Similar to the patella tendon and the achilles tendon, the tendon at the origin of the hamstrings is thick and fibrous, with poor blood supply. These traits contribute to making recovering from high hamstring strains an often arduous process. With hamstring tendinopathy the issue is generally considered to be one more associated with a degenerative process than an inflammatory one. A symptomatic degenerative tendon is the more common presentation with high hamstring strains and tendons in this condition are referred to as being in a state of tendinosis.  Suggesting in descriptive terms that parts of the tendon have become frayed, thinned and more disordered. This tendinosis is again similar to the majority of Achilles tendinopathies I see in my practice, where the tendon rather than inflammation being the main source of symptoms, is more associated with an underlying degenerative complaint.  Making a diagnosis of a high hamstring strain and gauging severity and developing an understanding regarding what state the tendon is in, be it inflammatory, degenerative, reactive on degenerative, a tendon tear… can be achieved through a thorough history of the condition and its behaviour, coupled with a physical examination and/or this use of any medical investigations like an MRI.  Following this treatment can begin, directed at restoring the tendons capacity to take load again.

Loading For High Hamstring Strains

Achilles and patella tendon complaints for many years now have been treated quite effectively with  the prescription of eccentric strength exercises. Similar loading strategies make up a core part of high hamstring strain rehabilitation. Frequently loading begins with more sustained holds (referred to as isometric contractions) and progressing as tolerated towards more concentric and then eccentric (lengthening loading) exercises. A strong and stable core including hip musculature such as the deep gluteal muscles can help stabilize the pelvis, potentially taking strain off the hamstrings. And in the management of high hamstring complaints it is not uncommon to be prescribed exercises addressing trunk and hip stability to be included in any high hamstring rehabilitation program.
While some risk factors such as age cannot be altered, others proposed risk factors such as muscle imbalances and tissue flexibility, can be addressed through physiotherapy treatment. Patients should work with their physio to strengthen weak muscles, increase mobility in tight areas as well as optimize postural alignment, form and activity biomechanics where applicable.
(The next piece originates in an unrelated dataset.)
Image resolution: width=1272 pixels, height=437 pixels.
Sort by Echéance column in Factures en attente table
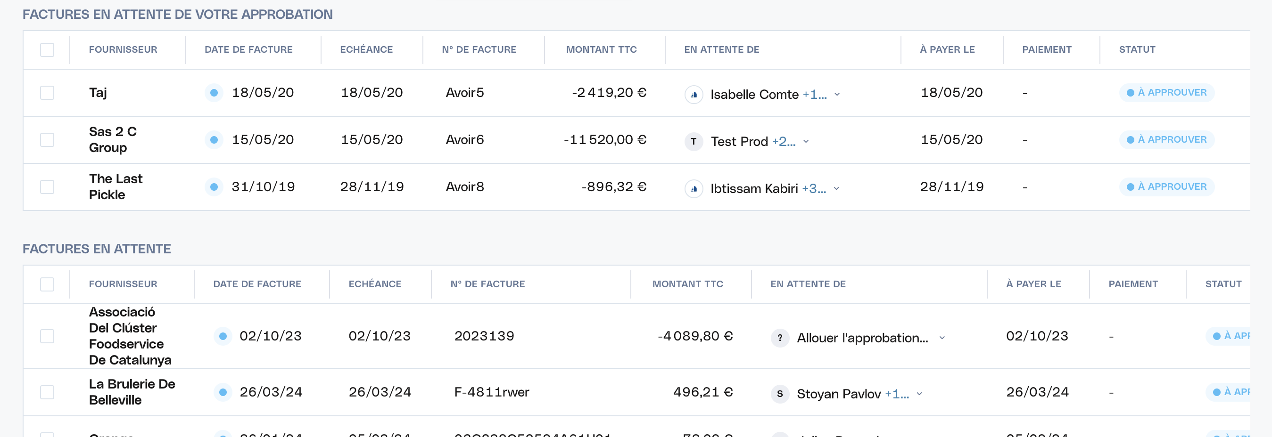(x=375, y=284)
Maintaining Fitness Whilst Rehabilitating High Hamstrings Strains

It is important whilst undergoing rehabilitation for high hamstring strains that fitness is maintained to help a smooth transition with return to play. Maintaining mental well being with long term layoffs resulting from injury, often a challenge in chronic tendinopathies which can be a real headache for athletes frustrated with the interruption to performance and/or training. Personally, I don’t have an issue with people cross training during their rehab and in fact I typically encourage it, however any cross training clearly should not stress the injury area throughout training, or felt post training (either once cooled down, or the following day). Your physiotherapist can help guide you on what would be considered appropriate cross training in your individual situation following assessment of the severity of the injury and specific demands of the sports and activities you wish to return to.

Tips For Avoiding Day To Day Aggravation With High Hamstring Strains

  • High Hamstring strains are frequently uncomfortable, even painful when sitting, or with pressure applied to the ischial tuberosity (sit bones). Generally I recommend with high hamstring strains that individuals aim to limit their sitting and certainly attempt to avoid sitting on hard surfaces to minimize aggravating the condition.
  • Some individuals will find bending their hip “up”, taking their knee up towards their tummy can cause pain, as the tendon is placed under stretch in this motion. Finding ways to reduce this motion day to day, when dressing and washing can help avoid unnecessary irritation to the tendon. Consider using loose slip on, or open shoes rather than shoes with laces, as tying laces, or pulling on tight shoes can cause a fair amount of discomfort with proximal hamstring pain.

Disclaimer: Sydney Physio Clinic provides this information as an educational service and is not intended to serve as medical advice. Anyone seeking specific advice or assistance on Managing High Hamstring Strains should consult his or her physiotherapist or otherwise appropriately skilled practitioner.